The Clare inheritance brought periods of misery to every lady who in line for a share of it: the three sisters and original coheirs, Eleanor de Clare Despenser, Margaret de Clare Audley, Elizabeth de Clare Burgh, plus Margaret's two daughters Joan Gaveston and Margaret Audley. All of them were at one point or another under some kind of confinement, whether in the Tower or in a nunnery, and three of them suffered through marriages that resulted from abductions. But the two who survived their husbands as landed widows, Eleanor Despenser and Elizabeth de Burgh, managed to create legacies (the Tewkesbury Abbey windows and Clare College Cambridge, respectively) that last to this day. If Margaret Audley had survived her husband Stafford instead of pre-deceasing him in 1349 (a plague year), she may also have had the strength of character to create a lasting legacy as well.

Sami Parkkonen said...

Once again brilliant stuff but also very depressing indeed.

Anerje said...

Interesting comments Brad.

Katarzyna Ogrodnik-Fujcik said...

I do agree with Anerje, interesting and pertinent observations, Brad.

What's in a Name? said...

Fascinating. Thank you!

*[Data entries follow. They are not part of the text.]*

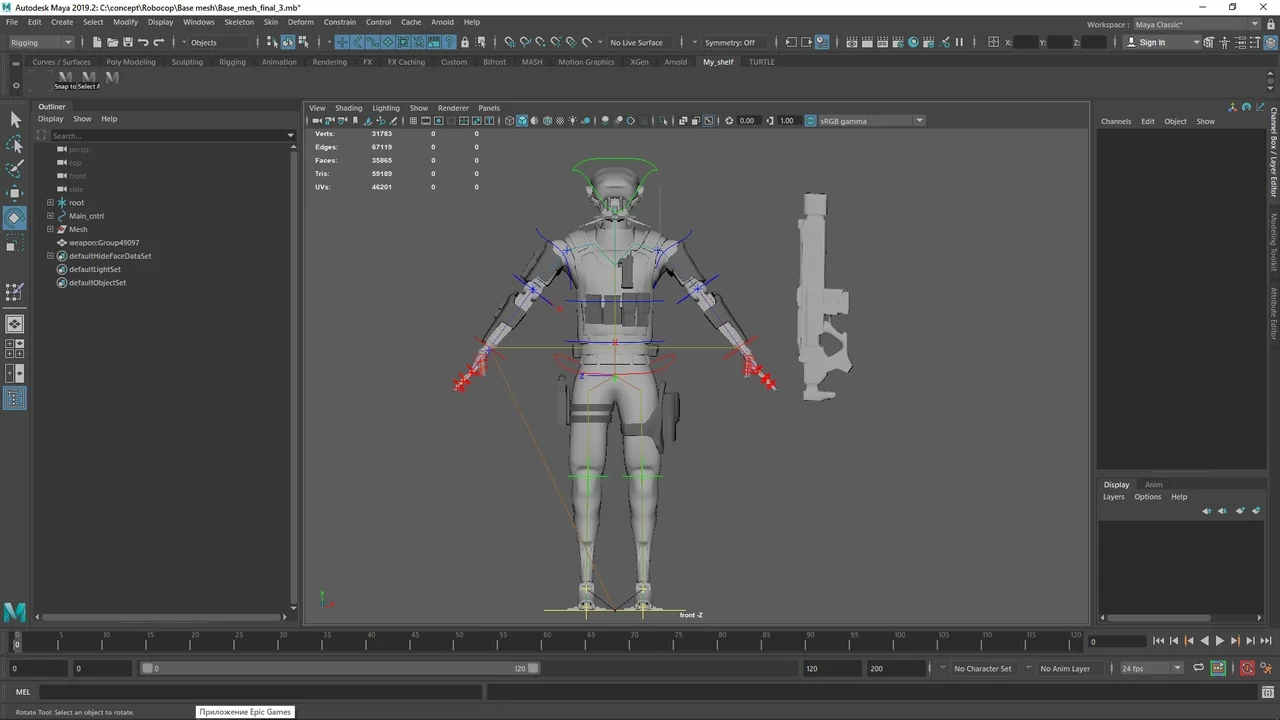
Task: Turn on Smooth Shaded display in viewport toolbar
Action: 521,120
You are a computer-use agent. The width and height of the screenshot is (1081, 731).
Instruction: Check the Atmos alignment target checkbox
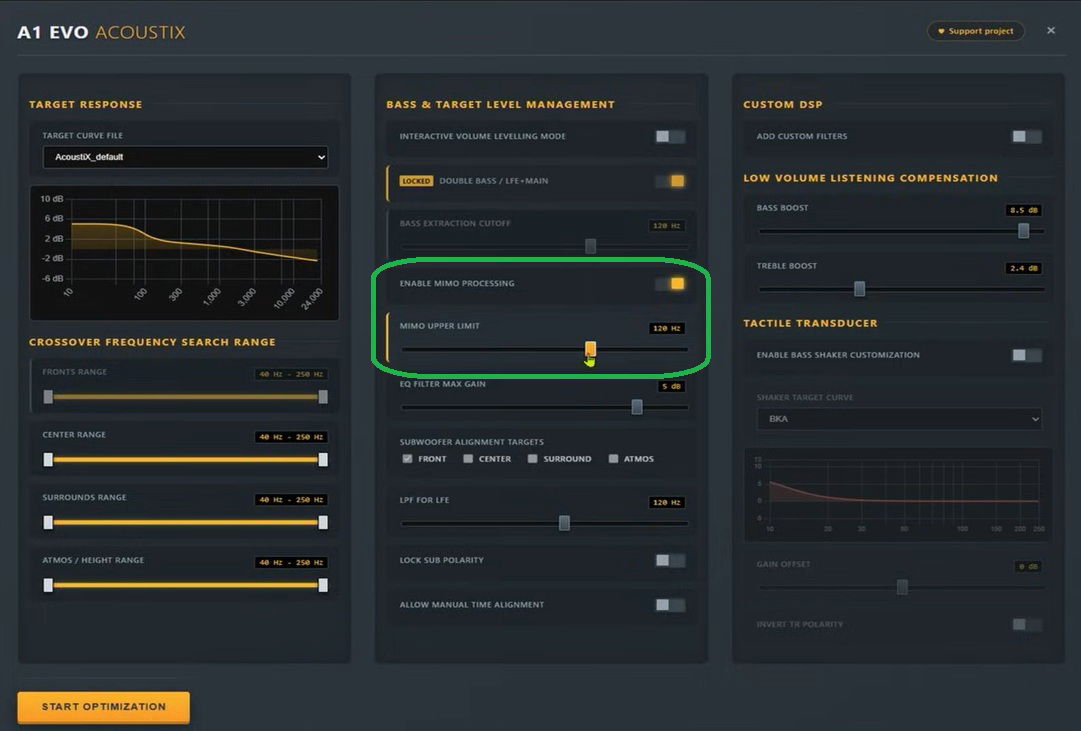tap(613, 459)
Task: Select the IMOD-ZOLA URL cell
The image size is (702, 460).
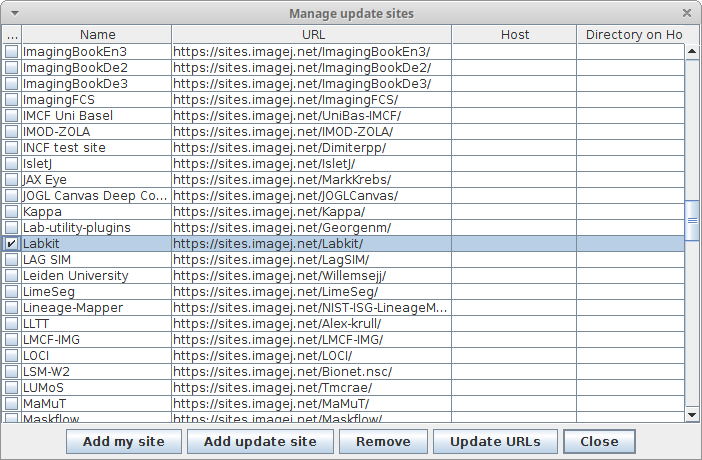Action: pyautogui.click(x=312, y=132)
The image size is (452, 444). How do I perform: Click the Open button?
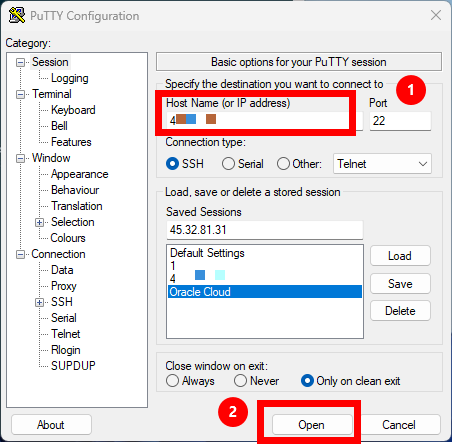(312, 425)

Ralph de Stafford and Margaret were two of my ancestors (20x gt grandparents, to be exact) so it's amazing to find out about them.

Kathryn Warner said...

Thank you, really glad you enjoyed the post!

Fran said...

I find it strange that Hugh de Audley and his wife appeared to have too few squires etc to defend them at the time of their daughter's abduction. Wasn't it during this time Hugh was Commander of the Cinque ports? If so, surely it seems somewhat remiss of him to leave himself so vulnerable when there was a possibility of a French Invasion.
The other query:- was anyone charged with the theft of stolen goods from Thaxted?

Kathryn Warner said...

The order to hold the commission of oyer et terminer states that Stafford and his crew 'carried away the goods' of the Audleys as well.